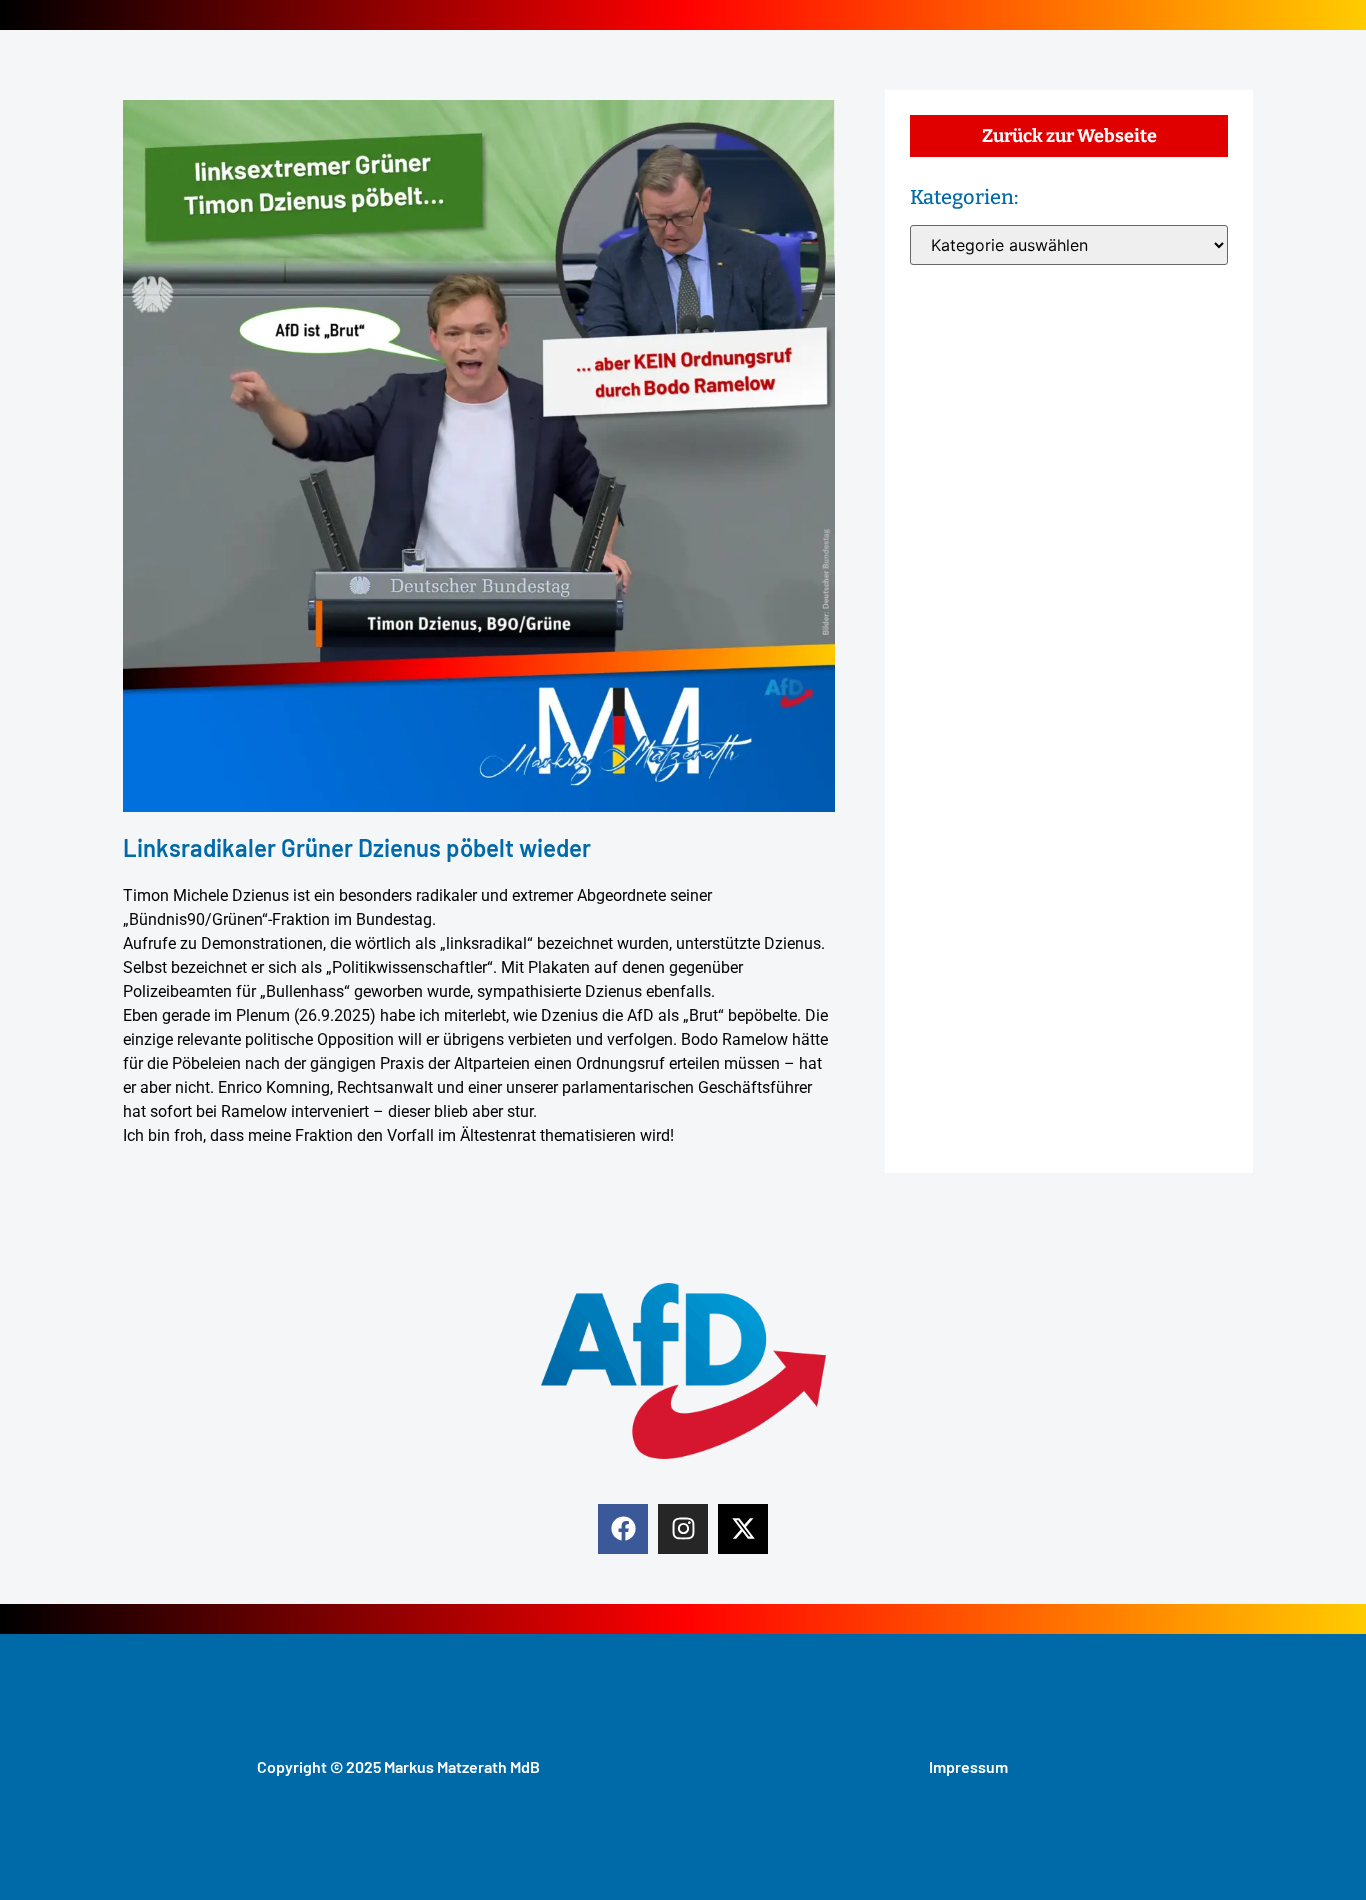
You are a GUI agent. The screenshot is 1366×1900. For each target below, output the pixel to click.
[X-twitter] (743, 1529)
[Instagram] (683, 1529)
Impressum (968, 1766)
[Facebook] (623, 1529)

_What to produce_:
A verbatim copy of the data, pictures removed, is the expected result.

_Solution to this problem_:
You are a GUI agent. The screenshot is 1366×1900. For each target below, output the pixel to click.
[X-twitter] (743, 1529)
[Instagram] (683, 1529)
Impressum (968, 1766)
[Facebook] (623, 1529)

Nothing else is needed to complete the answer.